(Items from a data source)
## BEGIN
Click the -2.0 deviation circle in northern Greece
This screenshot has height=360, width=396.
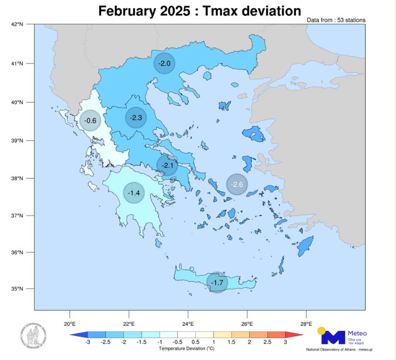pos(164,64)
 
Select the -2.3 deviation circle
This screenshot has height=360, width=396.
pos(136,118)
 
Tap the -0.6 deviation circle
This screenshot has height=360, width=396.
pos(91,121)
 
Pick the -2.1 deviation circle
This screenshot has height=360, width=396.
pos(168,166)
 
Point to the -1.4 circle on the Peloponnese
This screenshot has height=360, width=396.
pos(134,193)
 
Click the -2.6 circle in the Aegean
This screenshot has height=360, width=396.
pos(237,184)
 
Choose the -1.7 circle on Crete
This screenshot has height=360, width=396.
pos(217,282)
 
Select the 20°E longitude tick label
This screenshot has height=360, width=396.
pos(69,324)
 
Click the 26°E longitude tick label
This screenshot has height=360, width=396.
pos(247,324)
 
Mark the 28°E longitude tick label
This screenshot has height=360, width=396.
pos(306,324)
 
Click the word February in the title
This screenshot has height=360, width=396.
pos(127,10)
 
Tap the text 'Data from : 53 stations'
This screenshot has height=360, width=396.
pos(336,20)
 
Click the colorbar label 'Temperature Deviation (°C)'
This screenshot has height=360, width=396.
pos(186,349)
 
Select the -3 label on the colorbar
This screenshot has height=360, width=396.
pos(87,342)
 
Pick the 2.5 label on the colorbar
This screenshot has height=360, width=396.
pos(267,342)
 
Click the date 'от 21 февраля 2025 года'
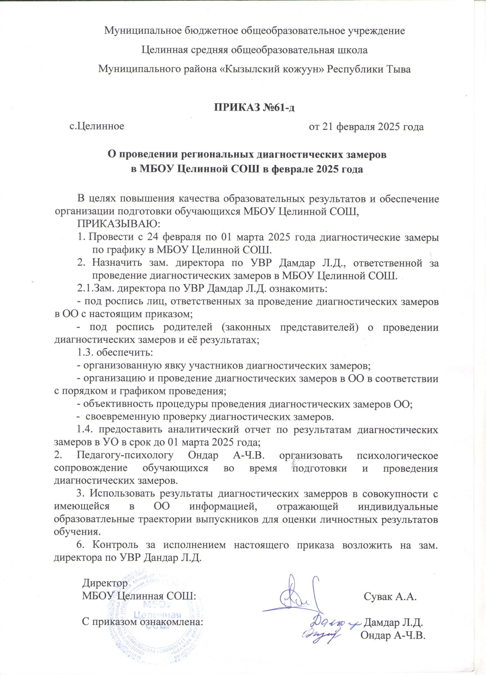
## END
[Exercise prompt] Rewrite all of the data above, replacing every "screenshot" with "image" and keeping everything else the same. Leave the pictures out.

[Result of the task]
Click the -2.0 deviation circle in northern Greece
This image has height=360, width=396.
pos(164,64)
 
Select the -2.3 deviation circle
This image has height=360, width=396.
pos(136,118)
 
Tap the -0.6 deviation circle
This image has height=360, width=396.
pos(91,121)
 
Pick the -2.1 deviation circle
This image has height=360, width=396.
pos(168,166)
 
Point to the -1.4 circle on the Peloponnese
This image has height=360, width=396.
pos(134,193)
 
Click the -2.6 circle in the Aegean
This image has height=360, width=396.
pos(237,184)
 
Choose the -1.7 circle on Crete
This image has height=360, width=396.
pos(217,282)
 
Select the 20°E longitude tick label
This image has height=360, width=396.
pos(69,324)
 
Click the 26°E longitude tick label
This image has height=360, width=396.
pos(247,324)
 
Mark the 28°E longitude tick label
This image has height=360, width=396.
pos(306,324)
 
Click the word February in the title
This image has height=360, width=396.
pos(127,10)
 
Tap the text 'Data from : 53 stations'
This image has height=360, width=396.
pos(336,20)
 
Click the colorbar label 'Temperature Deviation (°C)'
This image has height=360, width=396.
pos(186,349)
 
Select the -3 label on the colorbar
This image has height=360, width=396.
pos(87,342)
 
Pick the 2.5 label on the colorbar
This image has height=360, width=396.
pos(267,342)
 
Click the date 'от 21 февраля 2025 года'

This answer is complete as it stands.